You are right, the documentation is missing the information, which would answer your questions regarding these parameters.
However, it helps knowing what's going on in the Depoyment Manager example you linked.
First of all, the following line in the config.yaml is where the things get tricky:
resources:
- name: my-bigtable
type: bigtable.py
This line will do a call to the bigtable.py
python file, which sets the resource type of the deployment to that which are in it, under the GenerateConfig
function. See how this is done here.
The resources are returned as {'resources': resources}
at the end of it, being the resources variable a list of templates created there.
These templates have different name identifiers, which are set by the "name"
tag.
So you are not creating three different instances with the name of instance_create
, instance_update
and instance_delete
in this file, but you are creating three templates with those names, that will later be appended to the resources
list, and later returned to the config.yaml resources.type
tag.
These templates then will be sequentially build and executed by the deployment manager, once the create command is used. Note that they might appear out of order, this is due not using a schema.
It's easier to see this structure in a .yaml
file format, for example, built with jinja
, the template you posted would be:
resources:
- action: gcp-types/bigtableadmin-v2:bigtableadmin.projects.instances.create
name: instance_create
metadata:
runtimePolicy:
- CREATE
properties:
clusters:
initial:
defaultStorageType: HDD
location: projects/<PROJECT_ID>/locations/<PROJECT_LOCATION>
serveNodes: 4
instance:
displayName: My BigTable Instance.
type: PRODUCTION
instanceId: my-instance
parent: projects/<PROJECT_ID>
Notice that the parameters under properties
are the fields in the request body to bigtableadmin.projects.instances.create (which is nesting a clusters object parameters and a instance object parameters). Note that the InstanceId under properties is always the same, hence the BigTable instance, on which the templates do the calls, is always the same one.
The thing is that, not only the example you linked creates various templates to be run in the same script, but that the resource type for each template is a call to the BigTable API.
Normally the template resources are specified with the type
tag, but since you are calling a resource that is directly running an API call (i.e. instead of just specifying gcp-types/bigtableadmin-v2
, you are specifying bigtableadmin-v2:bigtableadmin.projects.instances.create
), the action
tag is used. I haven't found this difference on usage documented anywhere, but it needs to be specified like that.
You will know if you are calling an API 'endpoint' directly if the resource ends with either create/update/delete.
Finally, the I have investigated in my side, and the metadata.runtimePolicy
is tied to the fact that the resource type is an API call (like in the previous point). Once again, I haven't found this documented anywhere.

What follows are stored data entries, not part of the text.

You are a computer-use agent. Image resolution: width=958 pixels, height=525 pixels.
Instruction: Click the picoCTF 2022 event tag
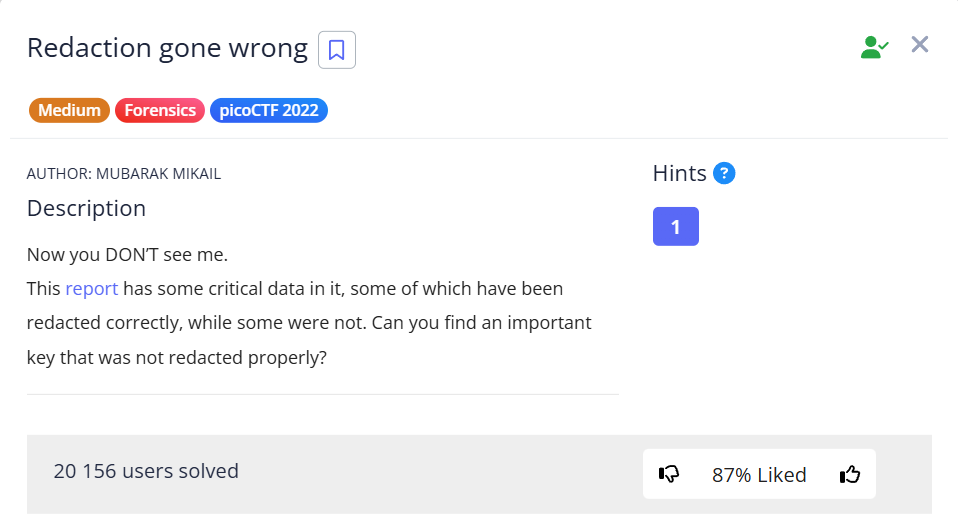269,110
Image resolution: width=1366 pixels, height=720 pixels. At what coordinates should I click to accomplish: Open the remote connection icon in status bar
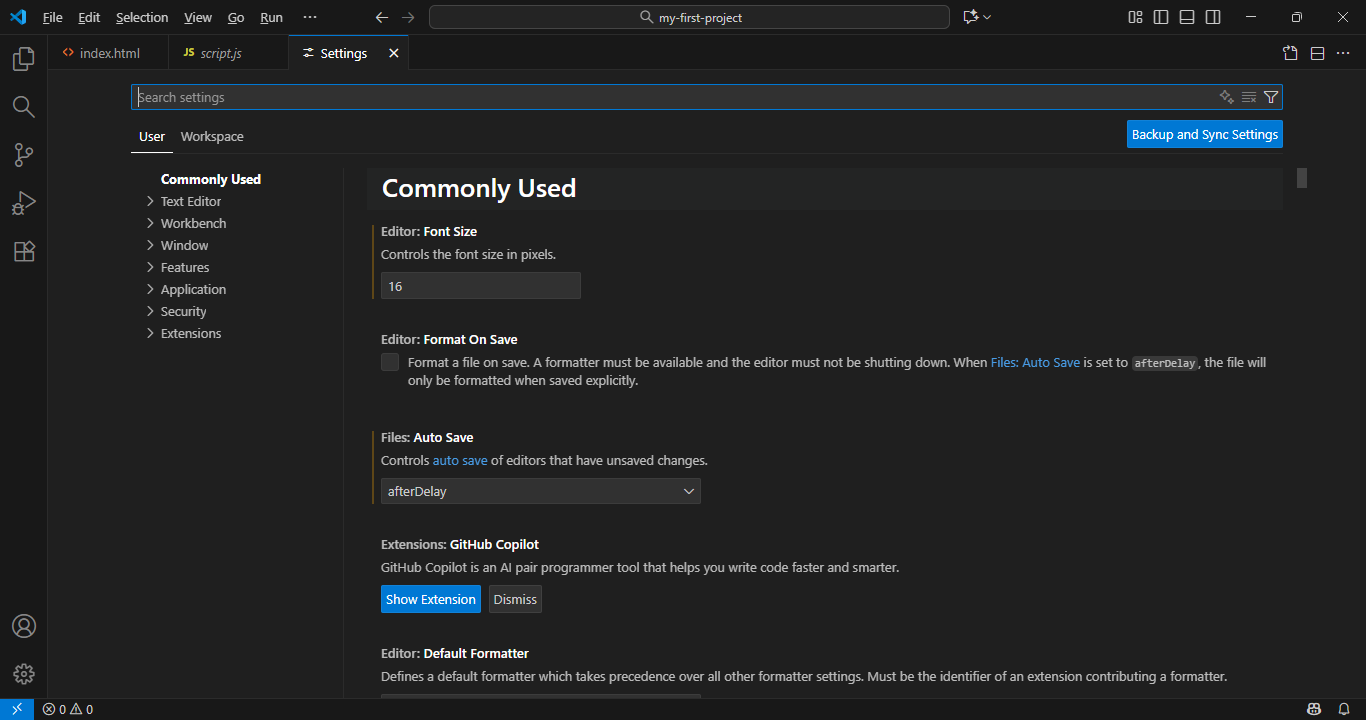pyautogui.click(x=15, y=708)
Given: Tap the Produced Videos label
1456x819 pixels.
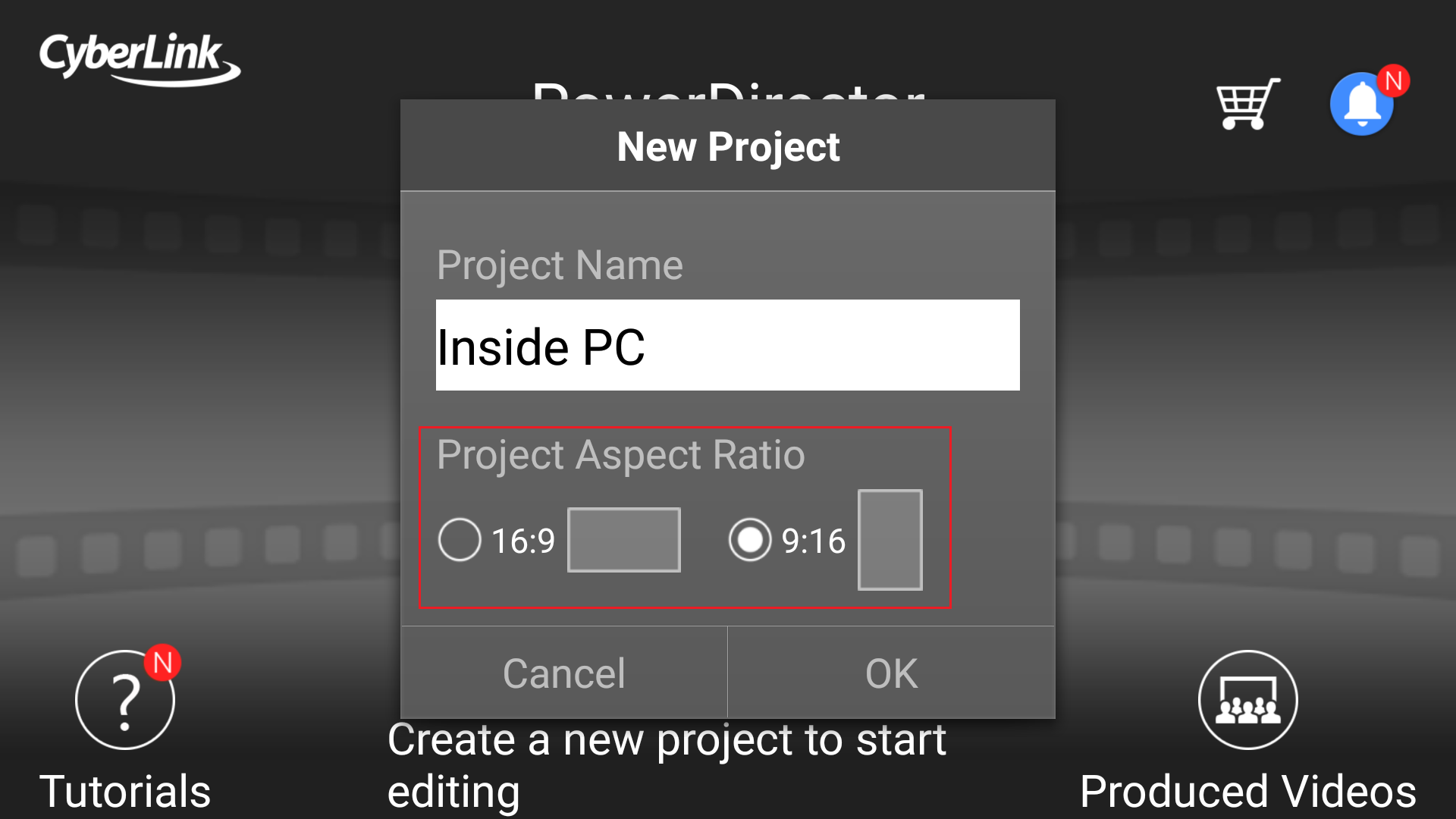Looking at the screenshot, I should [1248, 792].
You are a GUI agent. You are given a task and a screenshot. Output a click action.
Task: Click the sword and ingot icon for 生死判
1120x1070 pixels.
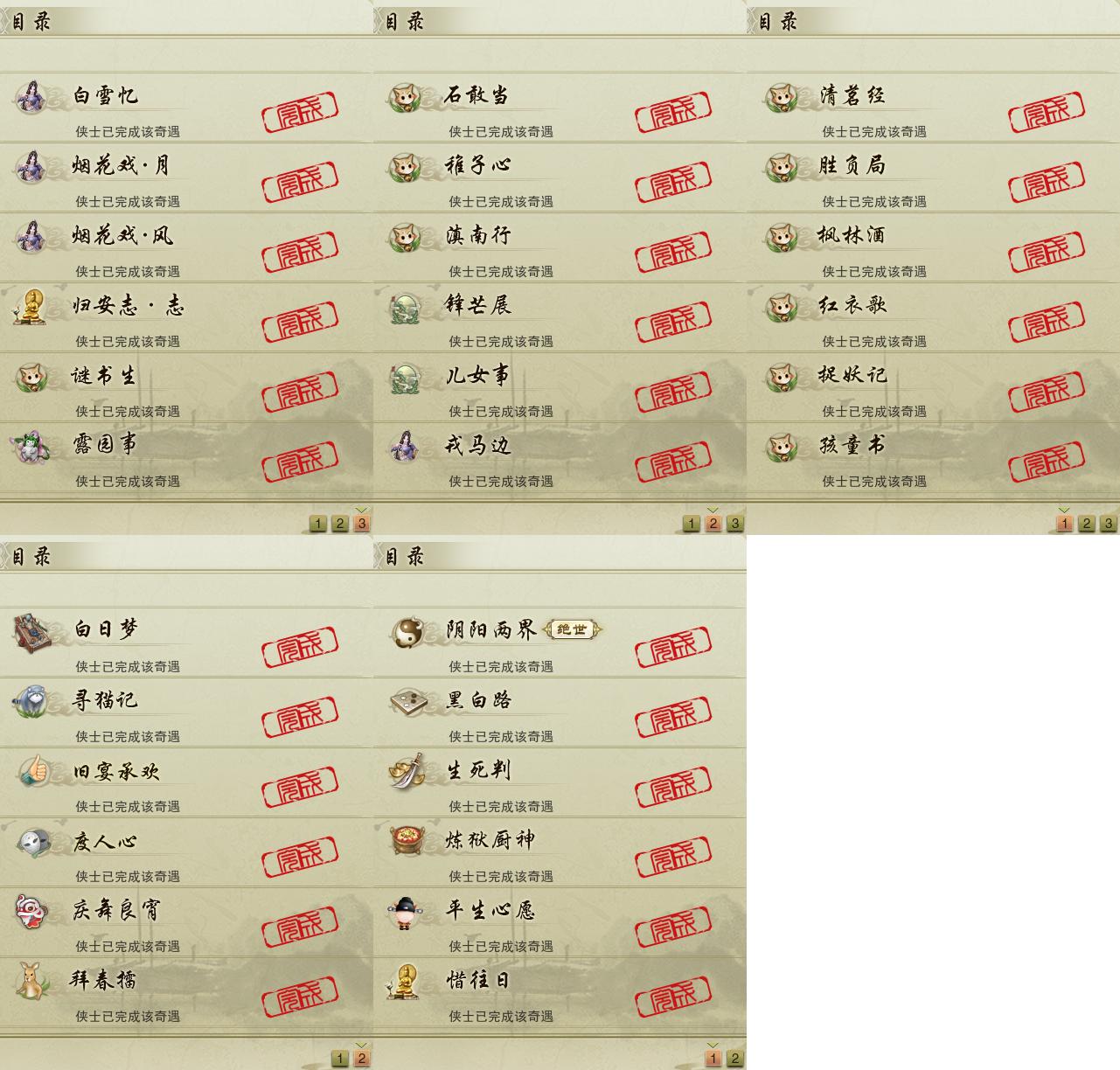click(x=406, y=771)
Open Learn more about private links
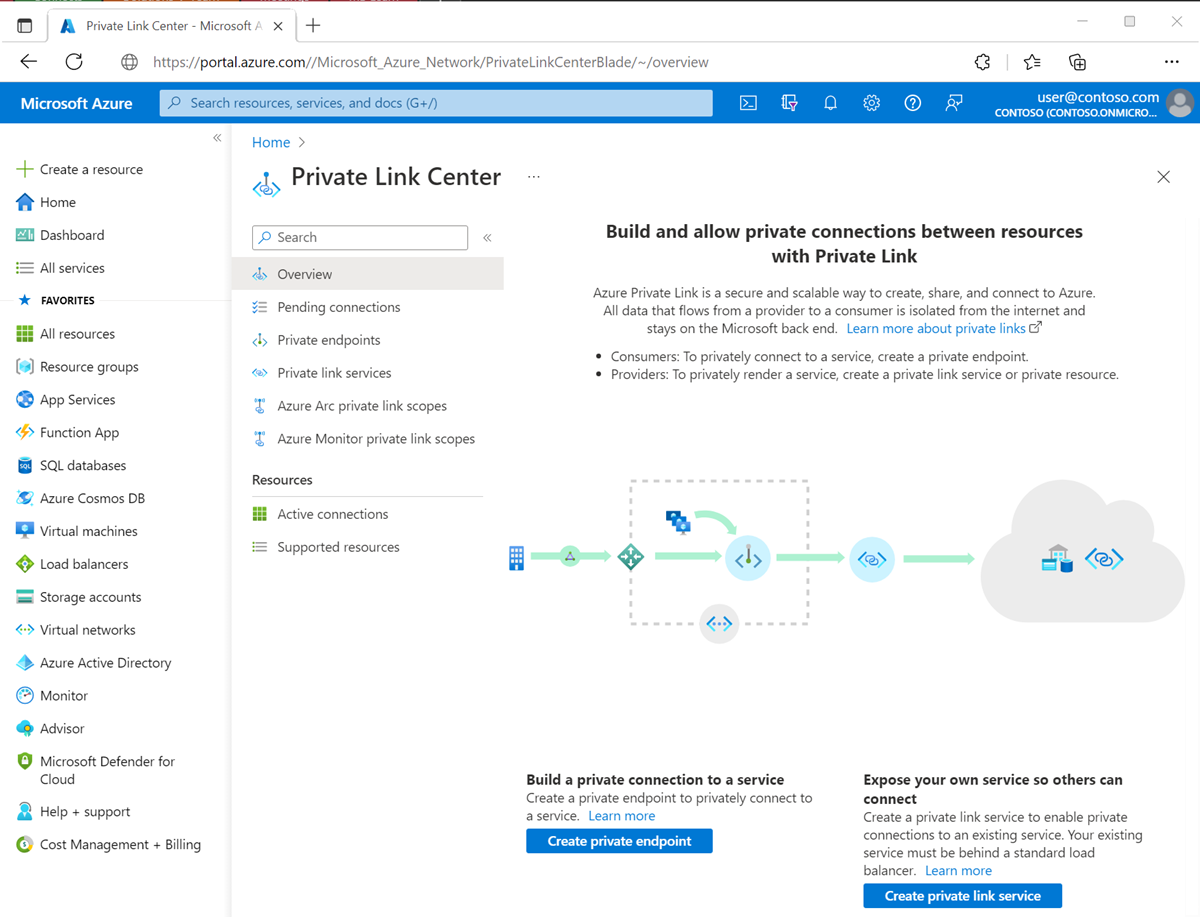 pyautogui.click(x=937, y=328)
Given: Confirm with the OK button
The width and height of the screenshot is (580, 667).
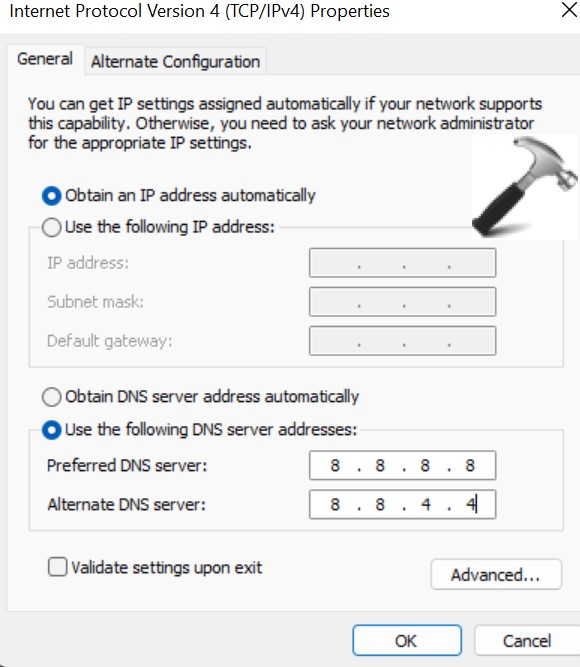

However, since this is a requirement, you will always have to set the correct value in this field. It basically boils down to have metadata.runtimePolicy
set to this values, depending on which type of API call you do:
create -> ['CREATE']
update -> ['UPDATE_ON_CHANGE']
delete -> ['DELETE']
Summarizing:
- You are not creating three different instances, but three different templates, which do the work on the same BigTable instance.
- You need to change the resource
type
flag to action
if you are calling an API endpoint (create/update/delete), instead of just naming the base API.
- The
metadata.runtimePolicy
value is a requirement when doing a call to one of the aforenamed endpoints.